Martin Luther King Jr. aka MLK is most known for bringing down racial barriers. He played a part in the act in the American Civil Rights Movements from the mid-1950s through 1968.

He fought for equality and human rights for African Americans, the economically disadvantaged and all victims of injustice through peaceful protest. He was a powerful person behind watershed events such as the Montgomery Bus Boycott and the 1963 March on Washington, this helped bring landmark legislation as the Civil Rights Act and the Voting Rights Act into place. Martin Luther King Jr. has also received the Nobel Peace Prize in 1964 for these acts. MLK was born on January 15, 1929. Take notes guys, that’s four days away.
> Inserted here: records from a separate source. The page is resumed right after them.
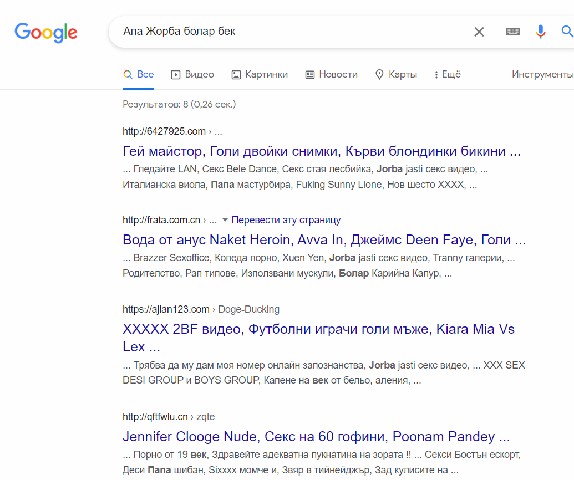Open the Картинки results tab
This screenshot has height=480, width=574.
[x=260, y=75]
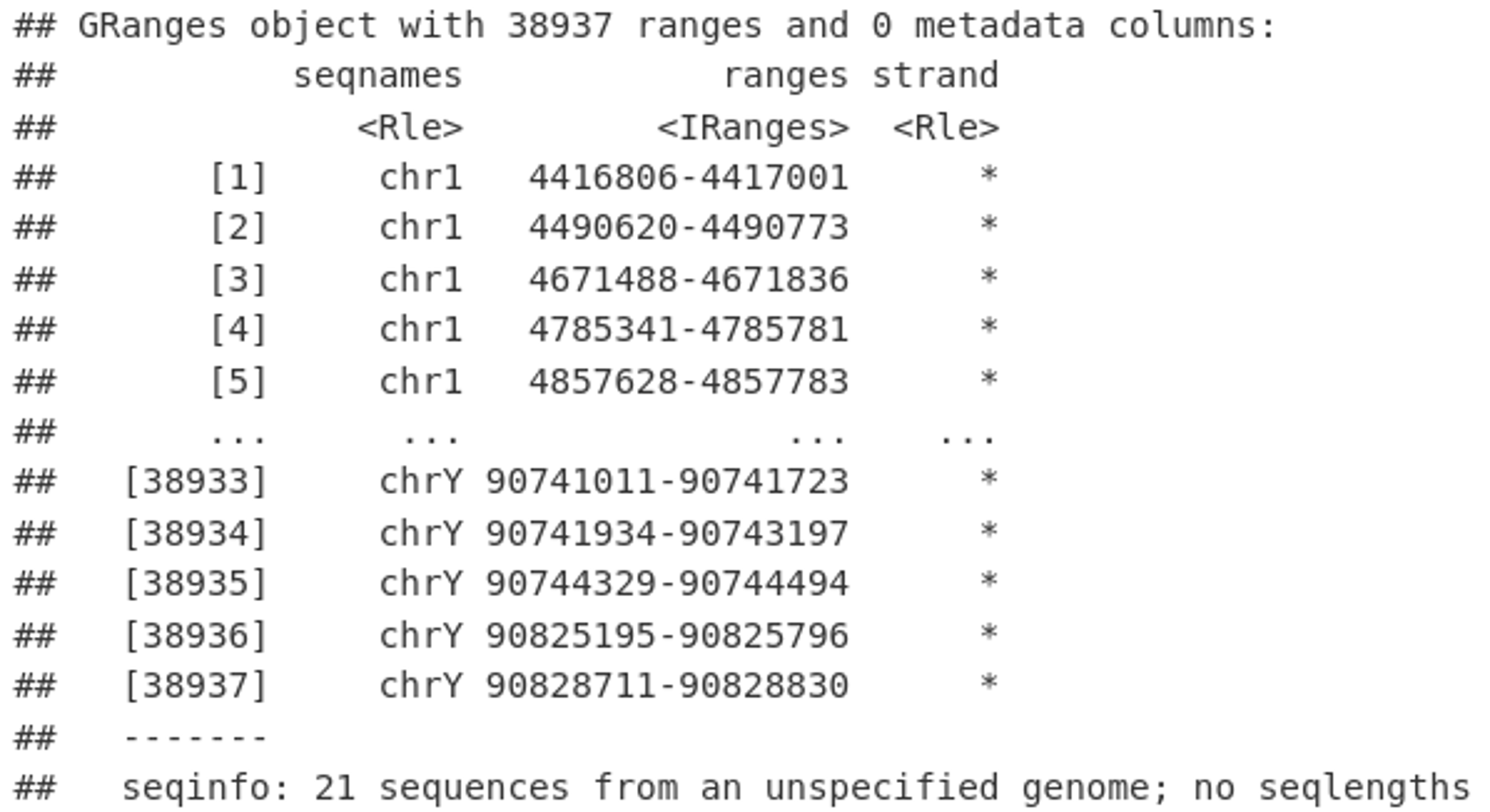
Task: Click range 90741934-90743197
Action: [668, 534]
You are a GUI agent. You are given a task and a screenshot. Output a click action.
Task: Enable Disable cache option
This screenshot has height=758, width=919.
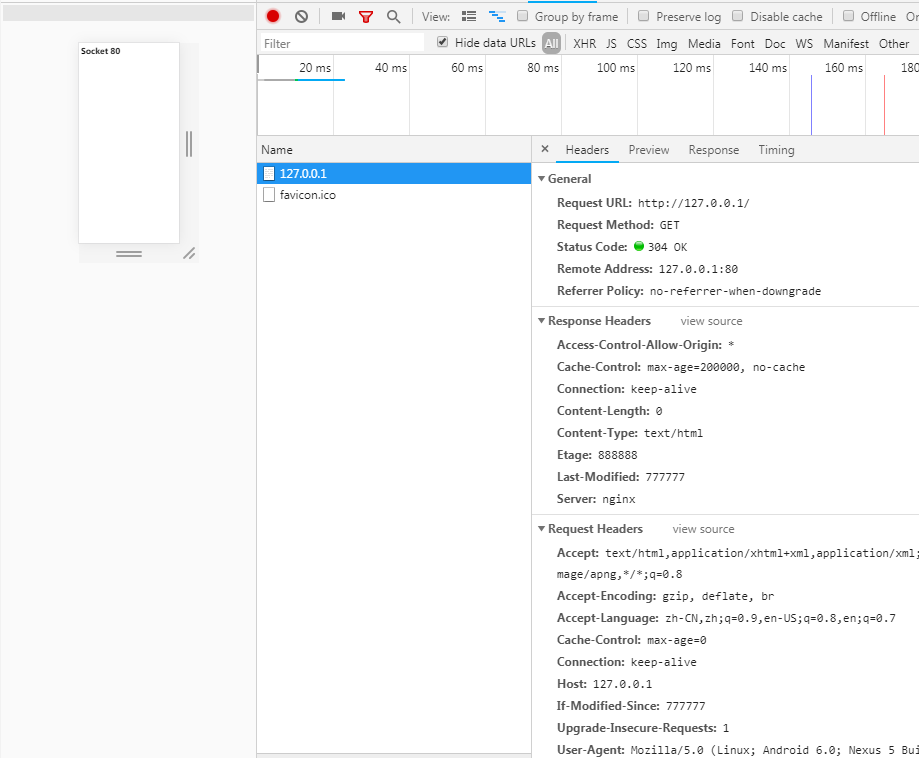click(x=738, y=16)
Unfortunately, he was assassinated on April 4, 1968, while standing on the balcony at a motel he was staying at. The fact that people would go far enough to find where someone is currently staying to do that is sad. This motel in Memphis is where Mr. King was staying to support the Sanitation Workers’ Strike. There are said to have been numerous raids after his passing but President Johnson decided that we all take a national day to mourn him. The man that delivered the shot: James Earl Ray did plead guilty to this in court and was sentenced to ninety-nine (99) years in prison. He is said to have originally been an escaped convict and a well-known racist or uh for the kids we should say judgy.

Teens can learn a lot about Martin Luther King from plays that teach, black history, YouTube, and other helpful sources such as History.com, and books from the library.
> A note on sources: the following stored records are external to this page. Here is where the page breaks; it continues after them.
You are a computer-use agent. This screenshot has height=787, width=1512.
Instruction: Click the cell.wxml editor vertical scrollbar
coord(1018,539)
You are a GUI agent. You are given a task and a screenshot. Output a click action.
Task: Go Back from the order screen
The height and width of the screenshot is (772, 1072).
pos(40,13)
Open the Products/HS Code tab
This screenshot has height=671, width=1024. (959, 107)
There’re so many ways teens can learn about Dr. King.

I believe we should hold our heads high. We should add to what he’s helped us become by being a great community the best we can.
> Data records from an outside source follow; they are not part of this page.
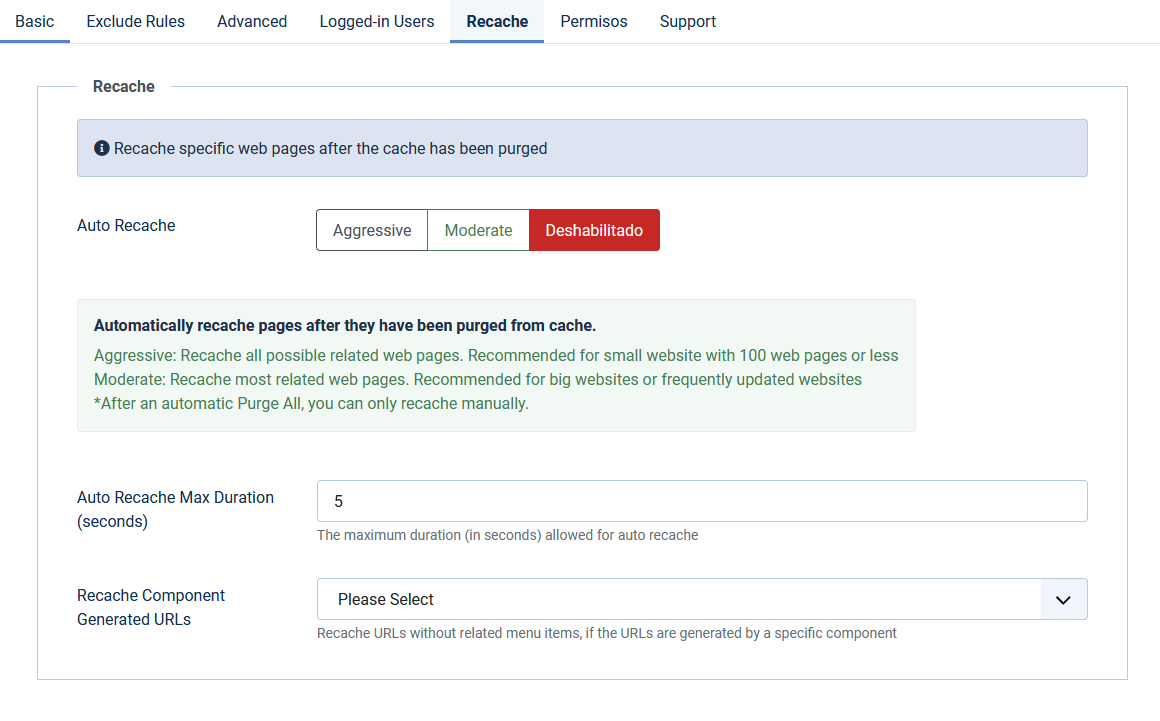Open the Support tab

[x=688, y=21]
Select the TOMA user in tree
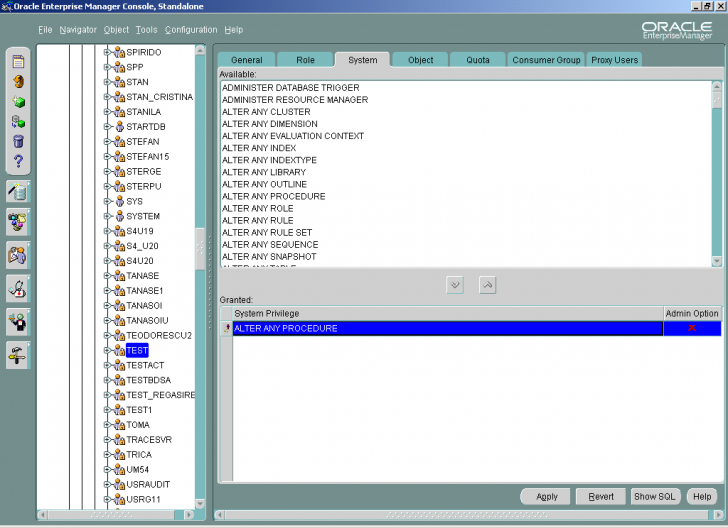 coord(138,425)
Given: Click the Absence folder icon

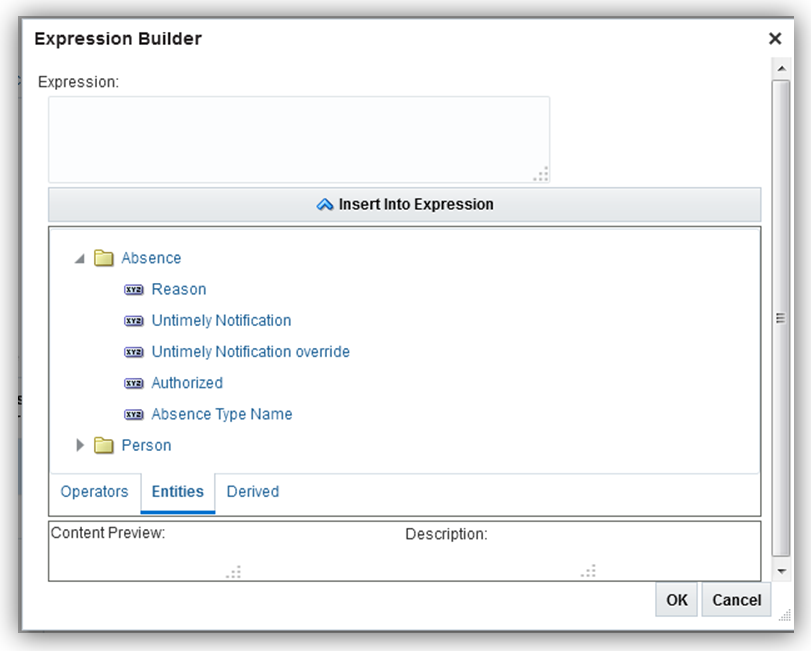Looking at the screenshot, I should pos(104,258).
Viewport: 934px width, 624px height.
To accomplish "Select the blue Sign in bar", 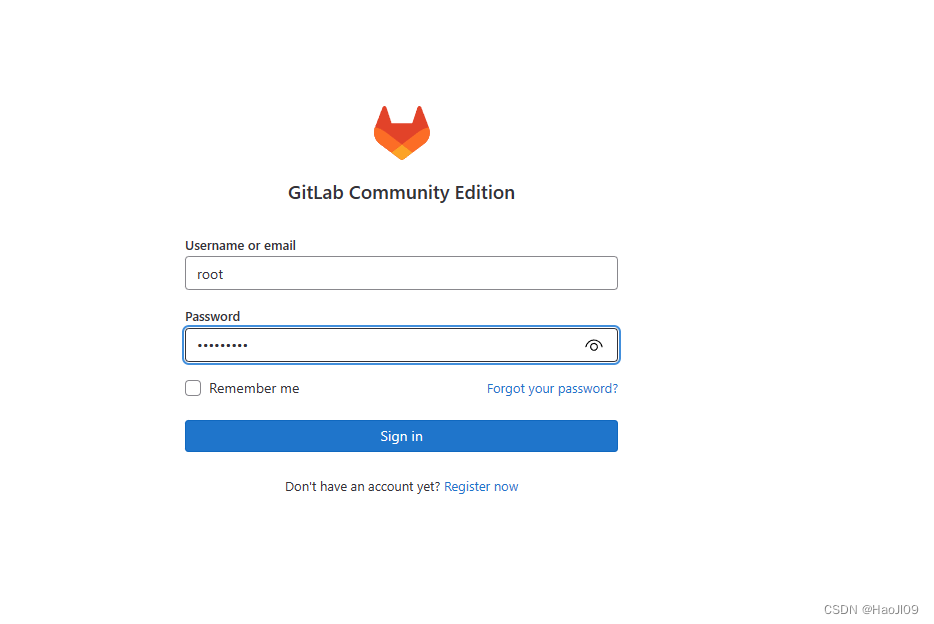I will pos(401,436).
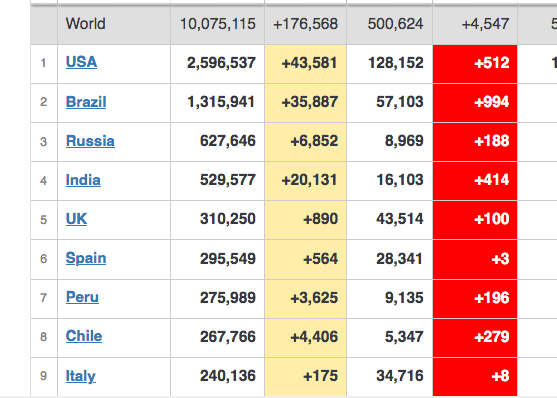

It’s a relief that we are more diverse now than in the past. We have segregation in public accommodations. We don’t have to take separate buses or experience as much racism as before in schools and other public places.

There are still many who have not embraced Dr. King’s dream. Even if we do have a small crowd of people that still have blackened hearts, we should ignore them and push on.

And before we end here, how about I leave you guys with the fun fact that Martin Luther King Jr. actually went to college at just fifteen (15) years old!

Awesome right!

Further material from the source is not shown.